_Письменный запрос 1_:
Отредактируйте текст о гаражной жизни и министре Славском: перепишите его часть, начав с места, где стоят слова «Министр Среднего Машиностроения», и закончив словами «между другими ведомствами.», с заменой «Ефим Павлович Славский» на «Е. П. Славский».
_Письменный запрос 2_:
Продолжите текст о гаражной жизни и министре Славском с того места, где он заканчивается.

── Фрагмент текста

Казалось, более глубокий уровень моральной деградации невообразим. Однако во времена лихих девяностых гаражное бытиё подтвердило мудрую древнюю истину: падение нравов может быть бездонным. Катаклизмы этих лет не повлияли на основную константу жизни гаражей: они по-прежнему служили привычным прибежищем, укрытием от ударов социальных реалий. Недоверие к властям и худшие опасения подтвердились, поэтому старая привычка закрыться от яви в своём гараже, пропустить по стаканчику-другому, и после этого разбирать по косточкам текущее международное и внутреннее положение не только сохранилась, но и укрепилась. В то же время рыночные отношения неумолимо превратили часть гаражей то в личные склады челноков, то в авторемонтные мастерские, то в тайники для хранения оружия, боеприпасов, угнанных машин и краденых товаров. Отдельные подземные комнаты преобразовались в рэкетирские офисы, а некоторые из них использовались как места заключения несчастных, похищенных в целях получения выкупа. Стали обычными бандитские сходки и разборки, иной раз даже с перестрелками. Так гаражный образ жизни отобразил наше новое общественное устройство.

Герой своего времени

Министр Среднего Машиностроения СССР Ефим Павлович Славский задолго до ухода на пенсию стал живой легендой, недосягаемым по размаху и влиянию государственным деятелем, хозяйственником с совершенно исключительными полномочиями. Его Министерство не подчинялось Госплану СССР; напротив, его пожелания учитывались всемогущими Госпланом и Госснабом при вёрстке годовых и пятилетних планов безоговорочно, в первую очередь, а потом уж приступали к распределению ресурсов между другими ведомствами.

Сам Министр был удостоен всяческих наград и почётных званий: трижды Герой Социалистического Труда, кавалер десяти (!) Орденов Ленина, Лауреат Сталинской, Ленинской и Государственных Премий – и это только самые высшие награды, перечень остальных занял бы слишком много места.

────
── Выдержки из записей

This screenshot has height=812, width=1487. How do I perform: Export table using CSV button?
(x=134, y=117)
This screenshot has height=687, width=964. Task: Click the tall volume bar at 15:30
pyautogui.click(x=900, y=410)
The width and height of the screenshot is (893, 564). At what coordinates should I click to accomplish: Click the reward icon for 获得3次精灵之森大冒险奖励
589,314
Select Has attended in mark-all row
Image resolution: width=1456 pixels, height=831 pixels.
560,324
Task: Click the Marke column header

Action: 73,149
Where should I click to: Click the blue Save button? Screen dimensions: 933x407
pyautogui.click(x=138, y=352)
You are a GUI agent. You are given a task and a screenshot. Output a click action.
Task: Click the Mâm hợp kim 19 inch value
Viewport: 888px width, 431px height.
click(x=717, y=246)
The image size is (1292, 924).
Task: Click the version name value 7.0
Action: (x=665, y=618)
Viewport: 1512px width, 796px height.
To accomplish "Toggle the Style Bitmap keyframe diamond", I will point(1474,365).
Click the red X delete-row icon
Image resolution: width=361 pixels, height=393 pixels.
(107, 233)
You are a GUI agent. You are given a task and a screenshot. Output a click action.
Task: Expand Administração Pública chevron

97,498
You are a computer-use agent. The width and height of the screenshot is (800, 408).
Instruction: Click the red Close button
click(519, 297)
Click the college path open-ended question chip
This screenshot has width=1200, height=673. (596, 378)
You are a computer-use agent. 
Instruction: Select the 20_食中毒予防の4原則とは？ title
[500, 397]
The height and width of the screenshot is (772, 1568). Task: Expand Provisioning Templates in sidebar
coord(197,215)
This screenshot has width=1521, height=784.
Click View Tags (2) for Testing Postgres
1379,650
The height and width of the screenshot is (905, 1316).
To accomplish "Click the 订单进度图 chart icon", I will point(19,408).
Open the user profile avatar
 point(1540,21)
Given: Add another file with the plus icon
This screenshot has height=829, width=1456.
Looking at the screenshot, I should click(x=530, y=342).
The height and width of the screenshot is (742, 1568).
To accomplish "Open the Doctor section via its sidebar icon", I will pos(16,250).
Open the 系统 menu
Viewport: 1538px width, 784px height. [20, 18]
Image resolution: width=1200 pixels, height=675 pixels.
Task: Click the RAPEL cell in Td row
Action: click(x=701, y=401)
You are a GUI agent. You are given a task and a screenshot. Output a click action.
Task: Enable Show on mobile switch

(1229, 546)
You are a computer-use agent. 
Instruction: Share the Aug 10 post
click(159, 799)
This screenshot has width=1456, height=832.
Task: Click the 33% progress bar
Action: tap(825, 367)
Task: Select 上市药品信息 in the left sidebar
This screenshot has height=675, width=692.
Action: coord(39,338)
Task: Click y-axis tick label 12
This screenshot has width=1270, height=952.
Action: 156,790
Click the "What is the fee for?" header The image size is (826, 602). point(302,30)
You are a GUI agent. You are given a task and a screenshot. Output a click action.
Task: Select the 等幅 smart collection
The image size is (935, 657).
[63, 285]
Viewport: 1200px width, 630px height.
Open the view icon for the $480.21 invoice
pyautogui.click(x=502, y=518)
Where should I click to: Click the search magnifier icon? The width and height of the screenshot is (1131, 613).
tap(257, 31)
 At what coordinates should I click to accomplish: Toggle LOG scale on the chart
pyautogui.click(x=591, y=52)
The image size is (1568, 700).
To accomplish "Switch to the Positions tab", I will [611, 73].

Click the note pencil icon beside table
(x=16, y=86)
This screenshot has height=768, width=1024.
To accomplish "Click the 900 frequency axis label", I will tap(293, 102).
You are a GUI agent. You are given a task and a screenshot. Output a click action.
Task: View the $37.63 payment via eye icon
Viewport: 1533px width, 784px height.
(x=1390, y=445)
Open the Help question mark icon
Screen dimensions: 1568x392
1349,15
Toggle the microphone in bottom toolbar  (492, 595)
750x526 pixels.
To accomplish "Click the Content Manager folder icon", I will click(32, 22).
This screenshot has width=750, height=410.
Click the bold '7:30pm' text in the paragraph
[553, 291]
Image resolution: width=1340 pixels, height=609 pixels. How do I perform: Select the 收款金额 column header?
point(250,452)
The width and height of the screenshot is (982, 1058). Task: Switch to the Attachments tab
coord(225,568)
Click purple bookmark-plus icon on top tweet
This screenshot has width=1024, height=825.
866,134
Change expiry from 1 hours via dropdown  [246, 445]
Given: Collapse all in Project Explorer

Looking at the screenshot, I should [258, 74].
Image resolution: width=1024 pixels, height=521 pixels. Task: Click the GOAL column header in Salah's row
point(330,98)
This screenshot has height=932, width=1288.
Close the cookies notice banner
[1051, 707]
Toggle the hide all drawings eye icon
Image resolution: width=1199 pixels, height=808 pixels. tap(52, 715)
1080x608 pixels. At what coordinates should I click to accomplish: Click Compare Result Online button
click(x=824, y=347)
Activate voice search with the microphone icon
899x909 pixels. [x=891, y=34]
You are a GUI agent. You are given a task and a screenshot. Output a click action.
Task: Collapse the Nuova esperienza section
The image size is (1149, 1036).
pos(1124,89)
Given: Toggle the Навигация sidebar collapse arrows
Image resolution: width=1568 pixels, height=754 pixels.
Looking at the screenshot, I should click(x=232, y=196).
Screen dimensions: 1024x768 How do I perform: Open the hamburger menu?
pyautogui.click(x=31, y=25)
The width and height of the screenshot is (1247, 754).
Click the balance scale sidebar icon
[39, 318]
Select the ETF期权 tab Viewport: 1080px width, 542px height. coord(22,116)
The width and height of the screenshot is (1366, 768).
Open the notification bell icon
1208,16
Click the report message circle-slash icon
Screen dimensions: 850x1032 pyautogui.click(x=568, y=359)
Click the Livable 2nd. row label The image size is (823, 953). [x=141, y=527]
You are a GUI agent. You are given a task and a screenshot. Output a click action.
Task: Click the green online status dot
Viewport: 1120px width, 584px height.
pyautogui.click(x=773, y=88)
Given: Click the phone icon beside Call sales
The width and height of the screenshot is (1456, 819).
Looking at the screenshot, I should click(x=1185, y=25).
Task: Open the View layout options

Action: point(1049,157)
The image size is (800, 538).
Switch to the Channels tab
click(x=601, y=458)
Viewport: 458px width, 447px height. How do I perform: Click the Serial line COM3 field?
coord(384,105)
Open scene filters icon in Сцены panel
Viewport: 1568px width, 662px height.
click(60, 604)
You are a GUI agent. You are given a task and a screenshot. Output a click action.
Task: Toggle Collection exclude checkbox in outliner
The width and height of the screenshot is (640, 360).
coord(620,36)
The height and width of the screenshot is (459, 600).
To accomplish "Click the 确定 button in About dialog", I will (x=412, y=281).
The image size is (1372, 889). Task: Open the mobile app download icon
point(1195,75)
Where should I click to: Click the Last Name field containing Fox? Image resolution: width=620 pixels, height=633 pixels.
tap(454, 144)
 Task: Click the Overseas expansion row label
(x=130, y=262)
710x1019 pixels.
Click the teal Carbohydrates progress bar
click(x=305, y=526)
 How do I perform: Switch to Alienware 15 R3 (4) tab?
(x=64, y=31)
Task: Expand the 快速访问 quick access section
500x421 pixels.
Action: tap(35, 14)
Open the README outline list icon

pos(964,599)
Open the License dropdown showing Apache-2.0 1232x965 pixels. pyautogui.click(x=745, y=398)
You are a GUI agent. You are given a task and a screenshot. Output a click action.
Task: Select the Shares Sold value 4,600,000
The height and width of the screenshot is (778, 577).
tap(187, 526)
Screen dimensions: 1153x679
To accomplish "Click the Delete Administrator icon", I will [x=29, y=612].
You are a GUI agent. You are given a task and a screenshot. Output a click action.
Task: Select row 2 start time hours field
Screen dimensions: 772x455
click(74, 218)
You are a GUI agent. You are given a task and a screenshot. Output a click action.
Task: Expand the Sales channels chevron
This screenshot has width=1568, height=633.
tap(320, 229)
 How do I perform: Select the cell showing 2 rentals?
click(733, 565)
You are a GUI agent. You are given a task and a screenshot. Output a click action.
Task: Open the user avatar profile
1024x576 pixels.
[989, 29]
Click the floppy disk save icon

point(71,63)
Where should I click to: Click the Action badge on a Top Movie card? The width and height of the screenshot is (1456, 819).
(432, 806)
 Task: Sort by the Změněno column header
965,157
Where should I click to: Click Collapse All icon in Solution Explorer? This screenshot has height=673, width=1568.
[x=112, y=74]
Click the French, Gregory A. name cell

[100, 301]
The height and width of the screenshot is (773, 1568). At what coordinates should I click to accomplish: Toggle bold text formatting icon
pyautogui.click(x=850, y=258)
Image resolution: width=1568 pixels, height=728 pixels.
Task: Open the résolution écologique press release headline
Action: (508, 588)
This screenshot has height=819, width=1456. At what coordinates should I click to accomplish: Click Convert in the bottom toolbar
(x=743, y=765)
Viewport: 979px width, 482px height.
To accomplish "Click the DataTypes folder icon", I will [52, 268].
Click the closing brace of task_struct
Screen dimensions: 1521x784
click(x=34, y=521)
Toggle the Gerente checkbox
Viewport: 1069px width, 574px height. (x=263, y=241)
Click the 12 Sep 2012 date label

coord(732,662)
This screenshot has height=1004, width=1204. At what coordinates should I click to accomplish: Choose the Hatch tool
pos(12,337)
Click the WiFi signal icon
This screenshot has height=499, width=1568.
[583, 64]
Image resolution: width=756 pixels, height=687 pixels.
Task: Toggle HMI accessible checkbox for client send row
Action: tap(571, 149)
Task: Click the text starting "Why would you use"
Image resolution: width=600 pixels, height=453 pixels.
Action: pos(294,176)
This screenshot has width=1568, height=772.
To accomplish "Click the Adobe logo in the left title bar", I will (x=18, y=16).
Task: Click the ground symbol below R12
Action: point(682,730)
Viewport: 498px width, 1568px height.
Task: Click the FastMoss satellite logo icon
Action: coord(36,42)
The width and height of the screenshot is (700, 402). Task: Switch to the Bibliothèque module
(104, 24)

────

_Ответ 1_:
Министр Среднего Машиностроения СССР Е. П. Славский задолго до ухода на пенсию стал живой легендой, недосягаемым по размаху и влиянию государственным деятелем, хозяйственником с совершенно исключительными полномочиями. Его Министерство не подчинялось Госплану СССР; напротив, его пожелания учитывались всемогущими Госпланом и Госснабом при вёрстке годовых и пятилетних планов безоговорочно, в первую очередь, а потом уж приступали к распределению ресурсов между другими ведомствами.

_Ответ 2_:
В посвящённых кругах было известно, что ведомство Славского добывает и перерабатывает уран, разрабатывает и изготавливает ядерные боеголовки, проектирует и строит атомные реакторы для АЭС, подводных и надводных кораблей, изучает строение материи, работает над энергетикой будущего. Знающие люди были в курсе, что в непосредственном подчинении Славского были не только руководители бесчисленных заводов, НИИ и комбинатов, но и адмиралы и генералы, командиры крупных воинских частей и подразделений различных спецслужб. Но мало кто знал о финансовых показателях и колоссальном размахе хозяйственной деятельности, обеспечивающей эти и другие направления работ самого закрытого ведомства с бывшим будёновцем во главе.

Его УРС (Управление Рабочего снабжения, один из главков центрального аппарата Минсредмаша) по объёмам продаж продуктов и товаров не уступал всему Министерству Торговли. Его Министерство сдавало государству половину золота и других драгметаллов, добываемых в стране. Оно вырабатывало серной кислоты больше, чем Минхимпром. Объёмы строительно-монтажных работ атомного колосса по стране превышали объёмы специализированных строительных ведомств: Минсредмаш строил целые города, сложные комбинаты, заводы, полигоны, санатории, жильё. Строил по всей стране, от Прибалтики, Украины и Грузии до Средней Азии и Восточной Сибири, строил и во многих странах за рубежом. Все эти сопоставления с другими ведомствами официально не разглашались, однако Ефим Павлович во время своих устных выступлений регулярно о них напоминал.

Личность Е. П. Славского была загадочна и недоступна: он настолько оброс снаружи непроницаемой бронёй государственности, партийности, огромной ответственности, секретности, легенд, неисчислимых наград и почётных званий, что заглянуть за неё было невозможно. Несмотря на весьма почтенный возраст, он был очень подвижен: часто выезжал на бесчисленные объекты Минсредмаша, ходил по цехам, строительным площадкам, выступал перед коллективами, беседовал с простым людом, принимал участие в банкетах. Но во всех этих мероприятиях он участвовал в своей непробиваемой броне. А поверх этой брони была ещё прочная накидка: неизменный набор тезисов, которые он постоянно повторял и на заседаниях коллегии, и в торжественных речах перед коллективами, и на деловых совещаниях, и в тостах на банкетах:

– первая забота директора – обустроить рабочего и его семью;

– цех №1 любого предприятия – это столовая;

– любая стройка нового объекта должна начинаться с цеха №1;

– каждое предприятие должен иметь развитое подсобное хозяйство;

– перечень трудовых достижений подсобных хозяйств Минсредмаша (конкретные цифры удоев, урожаев хлеба и овощей, сдачи мяса и рыбы);

– последние данные о сдаче жилья и объектов соцкультбыта

– приведенные выше сравнения объёмов работ Минсредмаша с объёмами других Министерств и ведомств.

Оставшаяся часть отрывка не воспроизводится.